Lump of Coal, Anyone? Cinematic Shame (Pt 1)
Sunday, December 23, 2012 at 1:05PM
NATHANIEL R in Amy Adams, Chris Nolan, John Cusack, Keep the Lights On, Life of Pi, Quentin Tarantino, Silver Linings Playbook, Sparkle, The Avengers, Tom Hardy, Year in Review, bad movies

YEAR IN REVIEW

I plan to get all joyously positive from Christmas Eve through January 9th as I share my take on the Best of the Film Year That Was. But I make no promise about my mood come January 10th...  That's the fateful morning when 6,000 Academy voters play puppet master and yank my fragile psyche about with abandon. But until then... And before the Year End Best of hits, we purge.

MOST "OVERRATED" ANYTHING

I know that people quibble with this word and wish it dead and buried. But that's only because they take it far too seriously. It's a silly adjective but silly is fun. One should always take things for what they're worth. No matter who is using the word "overrated" it only ever means:

Other people are under the mistaken impression that this thing I think is merely okay is really great! They are quite wrong."

Unsatisfying performances, miscasting, bad moves in good films and more after the jump...

05 AMY ADAMS
I've gone back and forth on her performance in The Master, which I've seen twice now. And I've gone back and forth on her gifts as an actress over the years which are, as far as I can figure, strong if not quite exceptional. Give her a good role that she understands and is well cast in (Enchanted, Junebug, The Fighter) and she'll reward you with true excellence. Give her a nothing role and she'll give you nothing (Charlie Wilson's War, and other movies we've forgotten she was in). Give her a strong if potentially one-note role dropped into a larger ocean of roiling complexities (The Master, Doubt) and she'll glide across the surface rarely risking the undertow.  I've come to the conclusion that everything people are responding to in this particular performance is what's in the sketchy writing so can we give Paul Thomas Anderson a few "Best Supporting Actress" prizes instead of wasting them here?  Even if I'm wrong about Amy Adams in The Master-- a possibility, as I am unperfect -- I think you have to subtract points for her Razzie-ready cameo in On The Road.

- STORED RECORDS -
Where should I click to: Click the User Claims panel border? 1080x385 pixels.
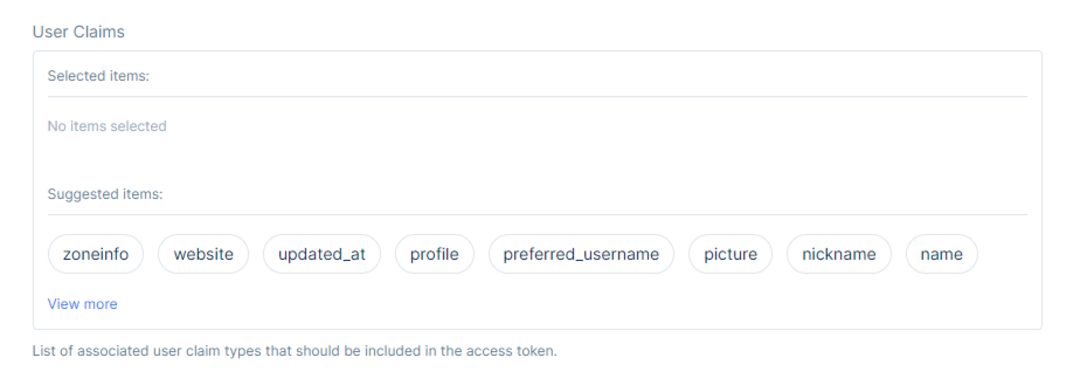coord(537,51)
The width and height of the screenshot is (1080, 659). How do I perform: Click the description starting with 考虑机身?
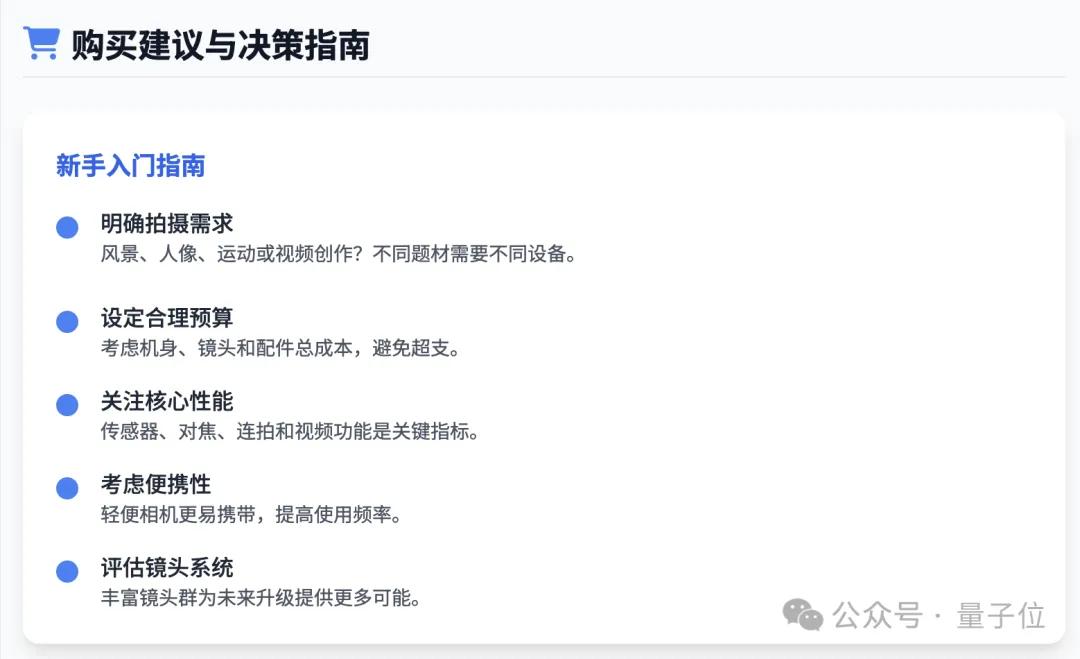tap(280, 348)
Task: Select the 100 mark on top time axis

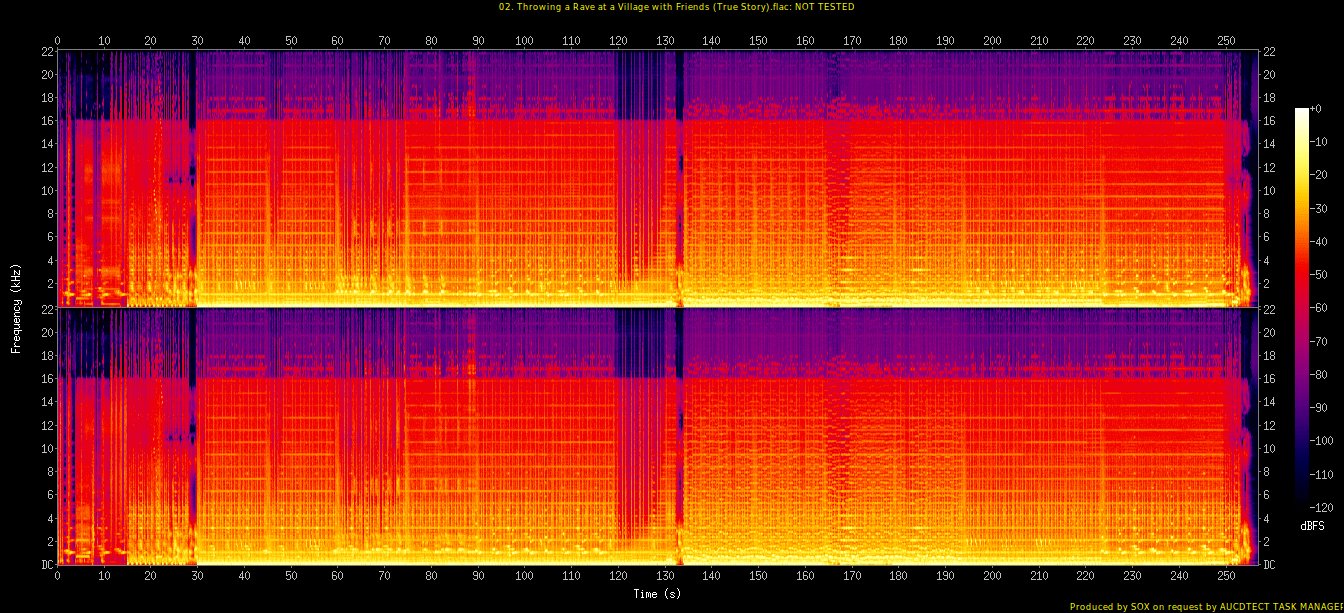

- STATED EXERCISE -
In the year-in-review post, write out the passage that begins with the words "Sunday, December 23, 2012" and ends after "hits, we purge.", updated so that "Christmas Eve" becomes "New Year's Eve".

- TASK ANSWER -
Sunday, December 23, 2012 at 1:05PM
NATHANIEL R in Amy Adams, Chris Nolan, John Cusack, Keep the Lights On, Life of Pi, Quentin Tarantino, Silver Linings Playbook, Sparkle, The Avengers, Tom Hardy, Year in Review, bad movies

YEAR IN REVIEW

I plan to get all joyously positive from New Year's Eve through January 9th as I share my take on the Best of the Film Year That Was. But I make no promise about my mood come January 10th...  That's the fateful morning when 6,000 Academy voters play puppet master and yank my fragile psyche about with abandon. But until then... And before the Year End Best of hits, we purge.